**** Excerpted text ****

A recent study looks at the difference in outcomes between various body mass indices. In this study, only 19% of subjects were of normal weight with the rest being overweight.
In my area, I have heard that surgeons refuse to perform joint arthroplasties if a person is obese. The reason stated is because the outcomes will not be satisfactory. This study has me pause and wonder.
Below you will find a quick view of the abstract.
While obesity may be a risk factor for complications following total knee arthroplasty, data remain sparse on the impact of the degree of obesity on patient-reported outcomes following this procedure. Our objective was to determine the extent to which obesity level affects the trajectory of recovery as well as patient-reported pain, function, and satisfaction with surgery following total knee arthroplasty.
We followed a cohort of patients who underwent total knee arthroplasty at 1 of 4 medical centers. Patients were ≥40 years of age with a primary diagnosis of osteoarthritis. We stratified patients into 5 groups according to the World Health Organization classification of body mass index (BMI). We assessed the association between BMI group and pain and function over the time intervals of 0 to 3, 3 to 6, and 6 to 24 months using a piecewise linear model. We also assessed the association between BMI group and patient-reported outcomes at 24 months. Multivariable models adjusted for age, sex, race, diabetes, musculoskeletal functional limitations index, pain medication use, and study site.
Of the 633 participants included in our analysis, 19% were normal weight (BMI of <25 kg/m), 32% were overweight (BMI of 25 to 29.9 kg/m), 27% were class-I obese (BMI of 30 to 34.9 kg/m), 12% were class-II obese (BMI of 35 to 39.9 kg/m), and 9% were class-III obese (BMI of ≥40 kg/m). Study participants with a higher BMI had worse preoperative WOMAC (Western Ontario and McMaster Universities Osteoarthritis Index) pain and function scores and had greater improvement from baseline to 3 months. The mean change in pain and function from 3 to 6 and from 6 to 24 months was similar across all BMI groups. At 24 months, participants in all BMI groups had similar levels of pain, function, and satisfaction.
Because of the differential trajectory of recovery in the first 3 months following total knee arthroplasty, the participants in the higher BMI groups were able to attain absolute pain and function scores similar to those in the nonobese and class-I obese groups. These data can help surgeons discuss expectations of pain relief and functional improvement with total knee arthroplasty candidates with higher BMI.
J Bone Joint Surg Am. 2017 Nov 1;99(21):1812-1818. doi: 10.2106/JBJS.17.00022.

**** Entries provided ****

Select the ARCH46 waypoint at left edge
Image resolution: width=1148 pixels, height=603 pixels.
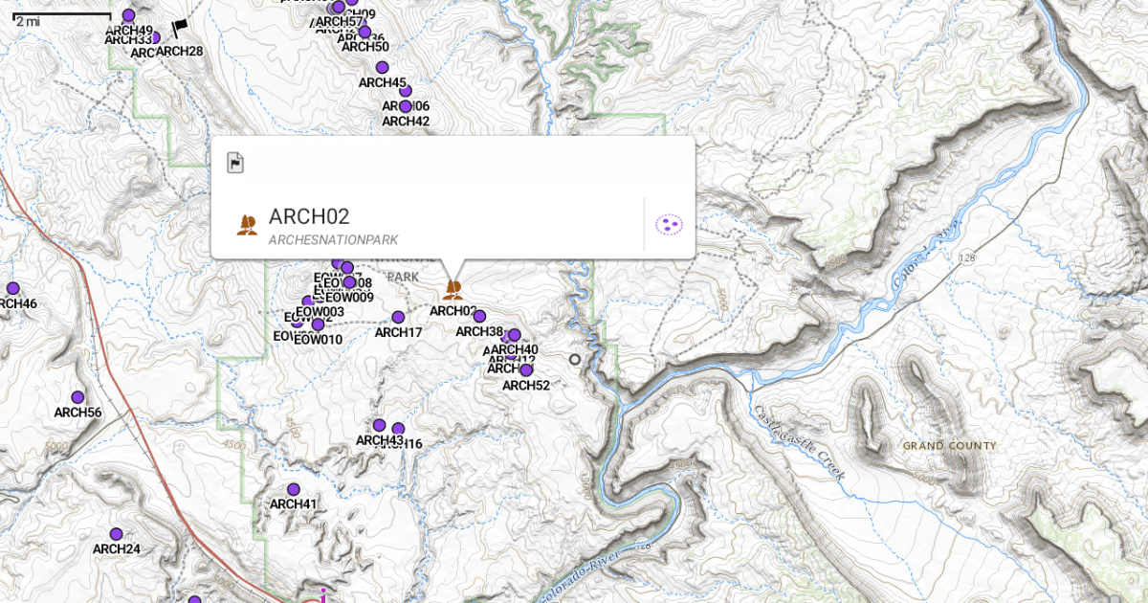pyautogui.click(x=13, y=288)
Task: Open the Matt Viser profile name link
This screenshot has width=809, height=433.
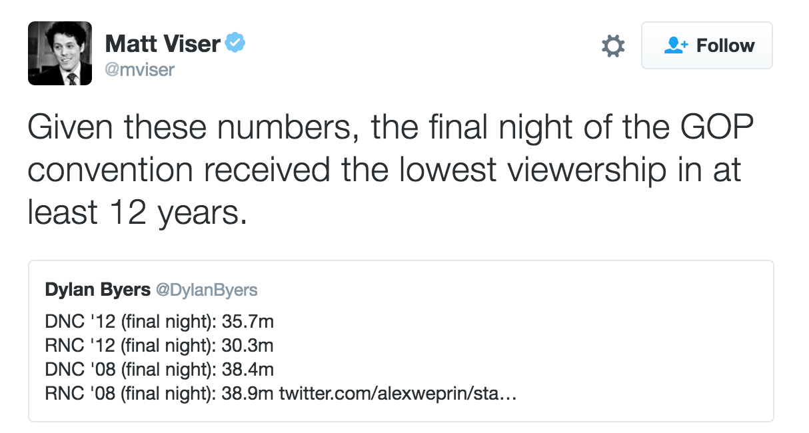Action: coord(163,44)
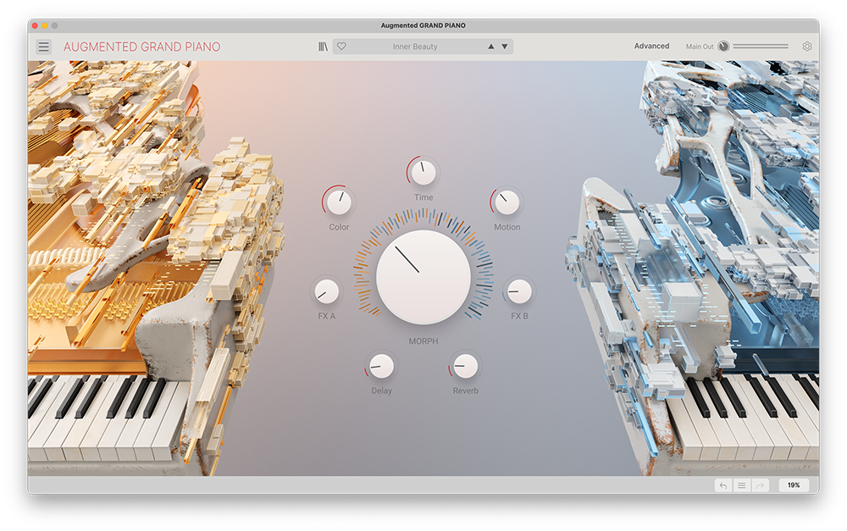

****

# Work to complete
1/ How many participants were included in the analysis in the knee surgery text?
2/ Copy the knee surgery text between "In my area, I" and "of the abstract.", inclusive, replacing "quick view" with "brief summary".

# Results of the tasks
1/ 633 participants.

2/
In my area, I have heard that surgeons refuse to perform joint arthroplasties if a person is obese. The reason stated is because the outcomes will not be satisfactory. This study has me pause and wonder.
Below you will find a brief summary of the abstract.